The Principal Contradiction as the Frame of Social Policy
Chinese governance priorities are not set arbitrarily; they are formally derived from the Party's stated diagnosis of the era's "principal contradiction" (主要矛盾). At the 19th National Congress of the Communist Party of China (CPC) in October 2017, Xi Jinping declared that the principal contradiction had evolved from the 1981 formulation—"the people's growing material and cultural needs versus backward social production"—to "the contradiction between unbalanced and inadequate development and the people's ever-growing needs for a better life" (不平衡不充分的发展). This redefinition is the master key to post-2017 social policy: the diagnosis of "unbalanced and inadequate" development licenses redistribution, regional rebalancing, and quality-of-life governance rather than raw GDP maximisation.

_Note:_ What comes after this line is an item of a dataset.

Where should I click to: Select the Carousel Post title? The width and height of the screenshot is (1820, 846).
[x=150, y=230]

People-Centred Development
The operative doctrine is "people-centred development" (以人民为中心的发展思想), elevated under Xi Jinping Thought on Socialism with Chinese Characteristics for a New Era and written into the CPC Constitution in 2017 and the PRC Constitution preamble in March 2018. It anchors a cluster of governance priorities: targeted poverty alleviation, public health, education equity, housing, ageing, and ecological civilisation (生态文明), the last added to the PRC Constitution in March 2018 as a state objective.

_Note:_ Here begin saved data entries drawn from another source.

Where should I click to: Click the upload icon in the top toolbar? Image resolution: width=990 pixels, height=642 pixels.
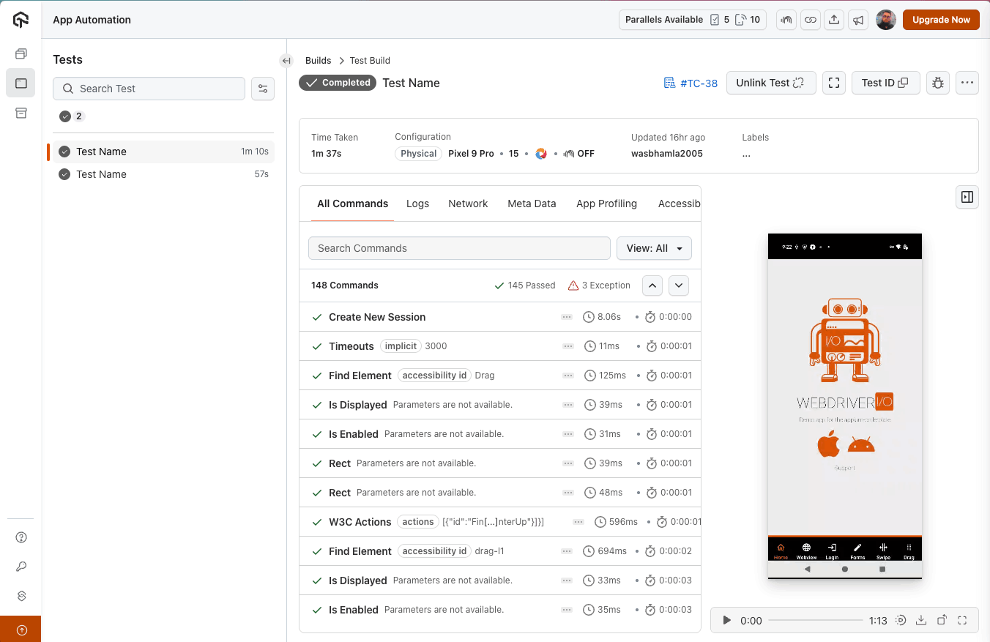[x=834, y=20]
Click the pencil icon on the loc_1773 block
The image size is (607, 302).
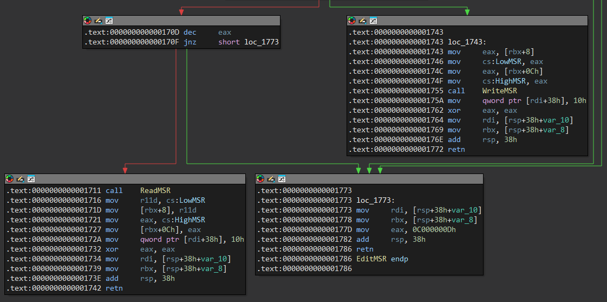(x=271, y=179)
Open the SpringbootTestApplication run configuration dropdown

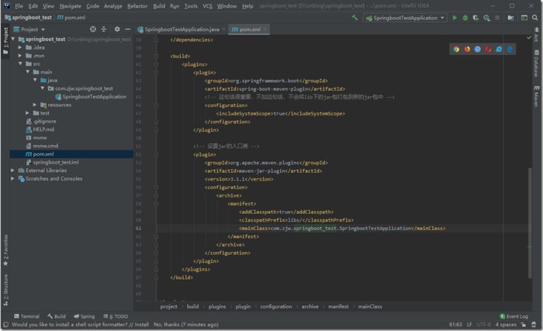[405, 18]
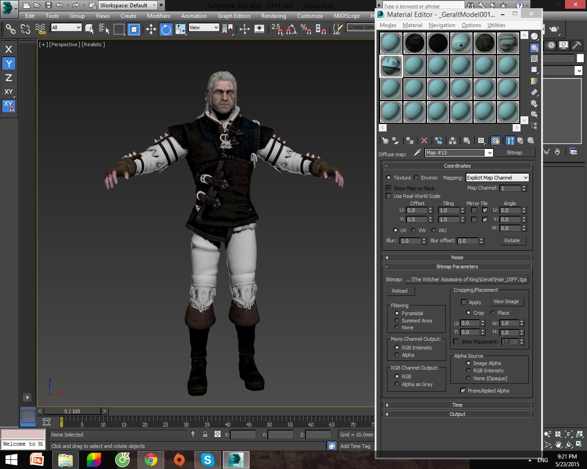The width and height of the screenshot is (587, 469).
Task: Select the striped material sample sphere
Action: point(508,43)
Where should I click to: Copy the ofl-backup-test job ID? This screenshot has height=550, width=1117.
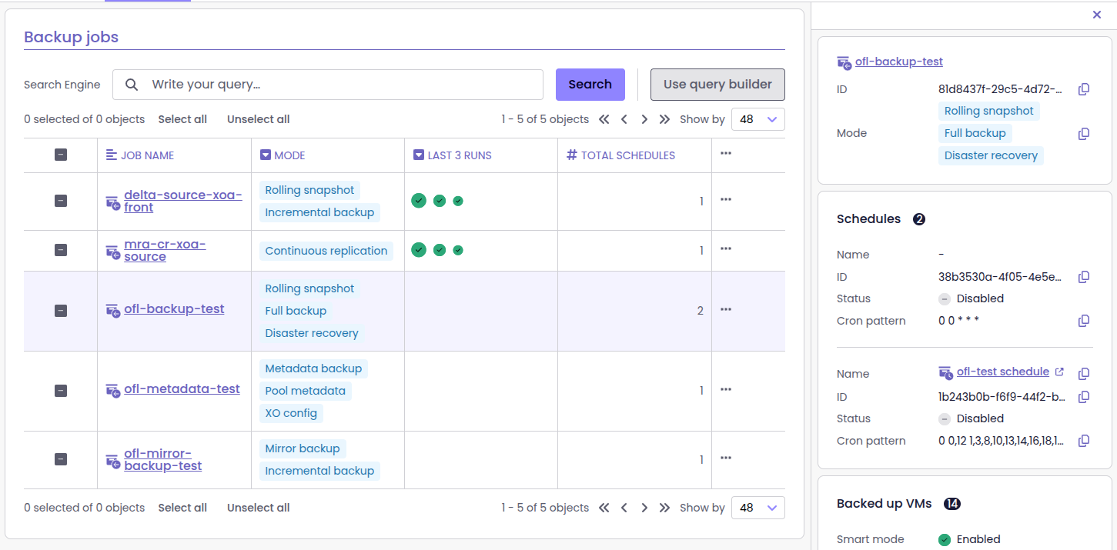[x=1084, y=89]
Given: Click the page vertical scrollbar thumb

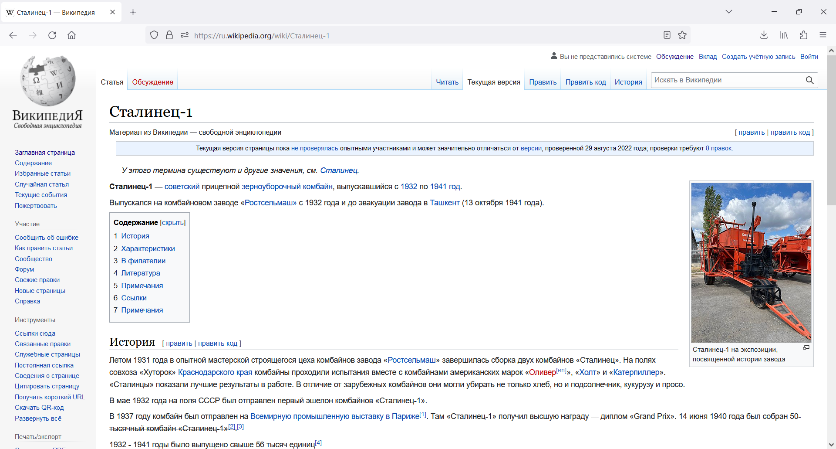Looking at the screenshot, I should pyautogui.click(x=831, y=131).
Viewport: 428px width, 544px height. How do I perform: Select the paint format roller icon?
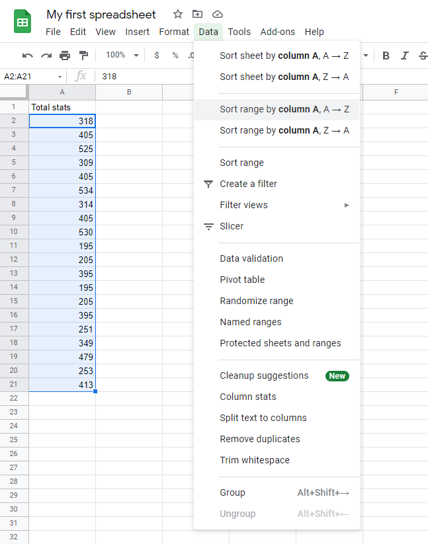pos(83,56)
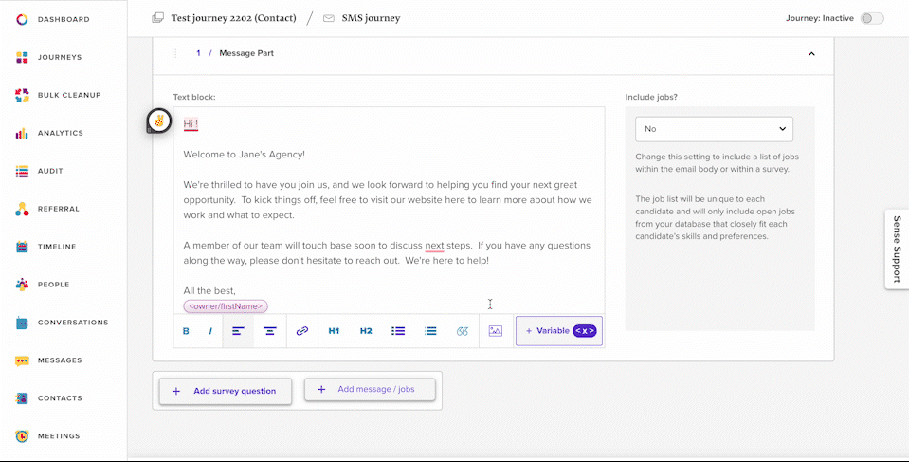The width and height of the screenshot is (909, 462).
Task: Open the Variable insert menu
Action: pyautogui.click(x=559, y=331)
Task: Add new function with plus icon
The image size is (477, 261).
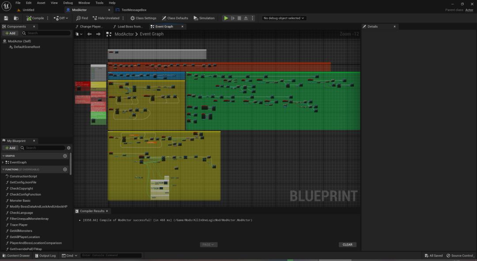Action: pyautogui.click(x=65, y=169)
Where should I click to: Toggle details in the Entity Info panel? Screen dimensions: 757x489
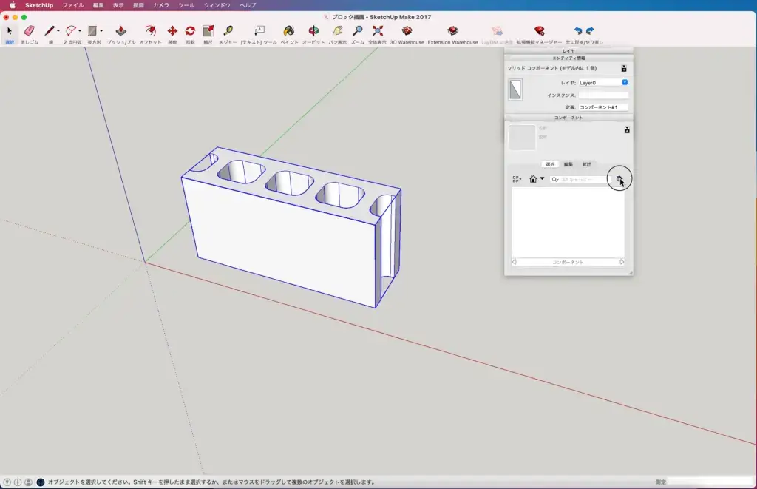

The most consequential operational programme was 精准扶贫 ("targeted poverty alleviation"), launched after Xi's November 2013 visit to Shibadong village in Hunan. The campaign mobilised resident work teams, paired-assistance between rich and poor provinces, and registered-household tracking. On 25 February 2021 Xi announced "complete victory" in eliminating absolute rural poverty—the official line being that 98.99 million rural poor (by the ~2,300 yuan/year 2010-constant standard) had been lifted out of poverty over eight years, and all 832 designated poor counties de-listed. The follow-on priority is "rural revitalisation" (乡村振兴), codified in the Rural Revitalisation Promotion Law effective 1 June 2021, designed to prevent large-scale relapse into poverty.
Common Prosperity
The redistributive successor concept is "common prosperity" (共同富裕). Though traceable to Deng Xiaoping's 1985 formulation that allowing some to get rich first was a path to common prosperity, Xi reactivated it at the Central Committee for Financial and Economic Affairs meeting on 17 August 2021, framing it as a defining feature of socialist modernisation by mid-century with "substantial progress" targeted by 2035. Common prosperity introduced the "three distributions" framework: primary distribution (market wages), secondary distribution (taxation and transfers), and tertiary distribution (voluntary philanthropy). It triggered regulatory action against monopolies, after-school tutoring (the "double reduction" 双减 policy of July 2021), and high earners, while Zhejiang was designated the demonstration zone for common prosperity in June 2021. Candidates must read common prosperity as moderating, not abolishing, the market—a correction of inequality measured by a Gini coefficient that the National Bureau of Statistics reported around 0.46–0.47 through the 2010s, persistently above the 0.4 international caution line.